* WORK REQUEST
Determine how many lines of the listing below hold the string "agent", then state that number alone.

═════ MATERIAL PROVIDED

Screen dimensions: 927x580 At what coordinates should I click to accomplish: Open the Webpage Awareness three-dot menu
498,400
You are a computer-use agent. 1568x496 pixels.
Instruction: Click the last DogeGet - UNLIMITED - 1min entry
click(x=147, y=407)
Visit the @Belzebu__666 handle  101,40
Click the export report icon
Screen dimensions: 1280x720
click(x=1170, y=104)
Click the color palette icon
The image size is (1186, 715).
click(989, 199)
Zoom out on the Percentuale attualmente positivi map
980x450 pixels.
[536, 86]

══════════
═════ MATERIAL PROVIDED

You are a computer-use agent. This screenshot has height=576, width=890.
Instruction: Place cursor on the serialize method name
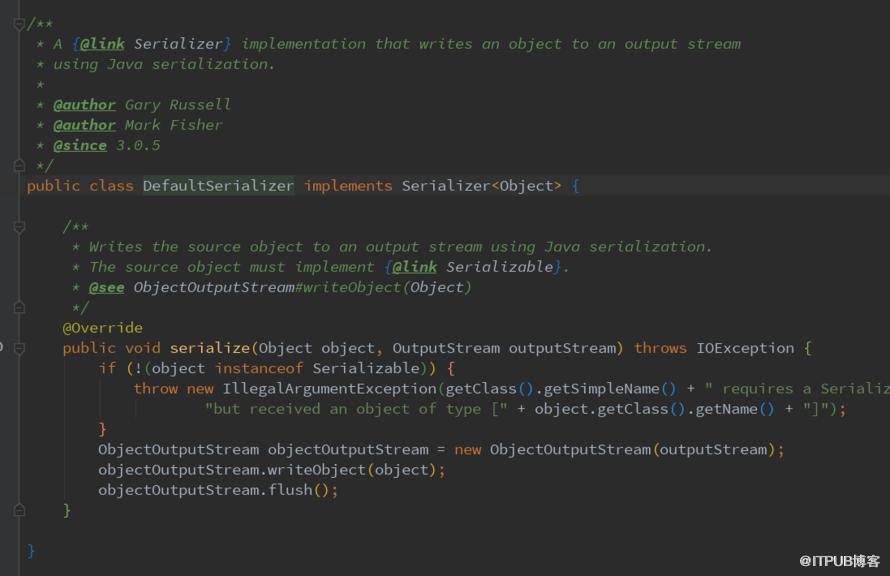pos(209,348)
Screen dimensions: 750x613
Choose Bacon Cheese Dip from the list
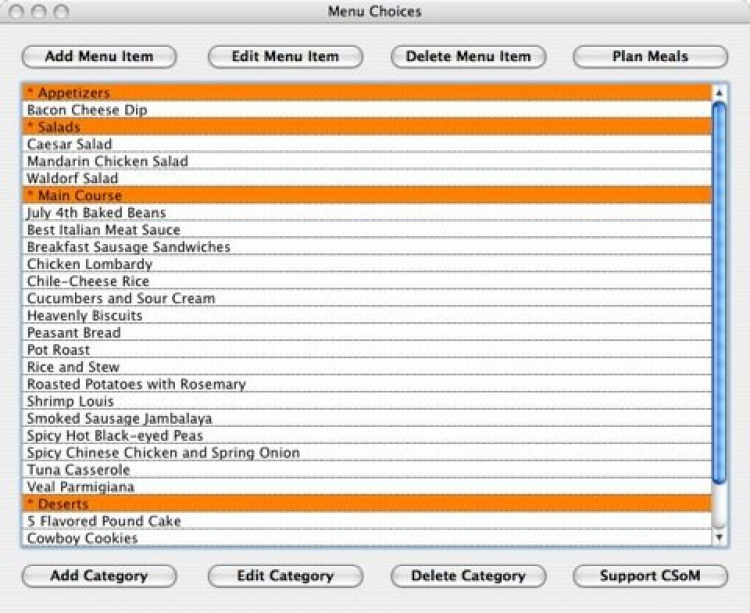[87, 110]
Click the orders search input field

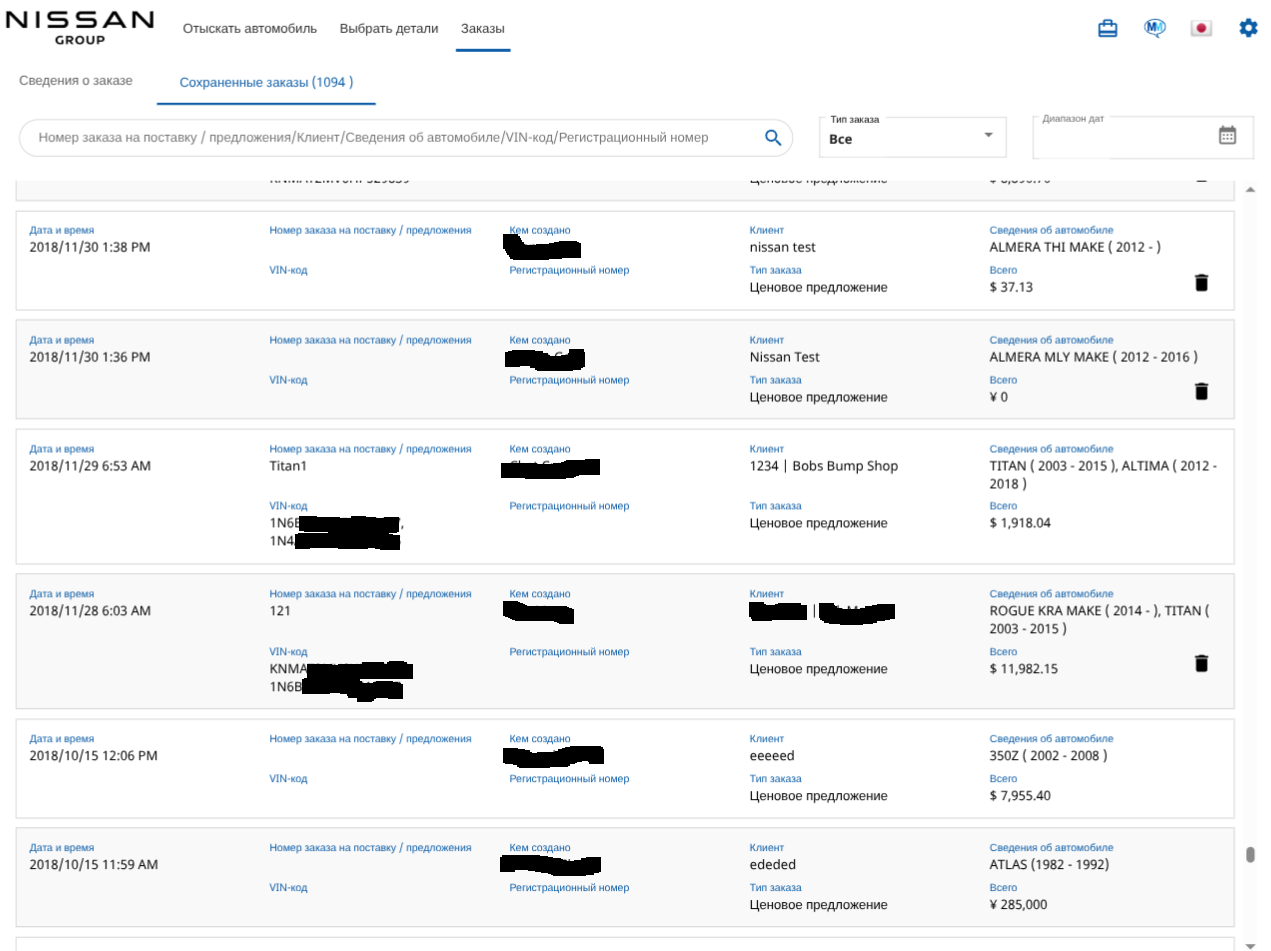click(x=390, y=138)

══════════

* OUTPUT FOR THIS TASK
2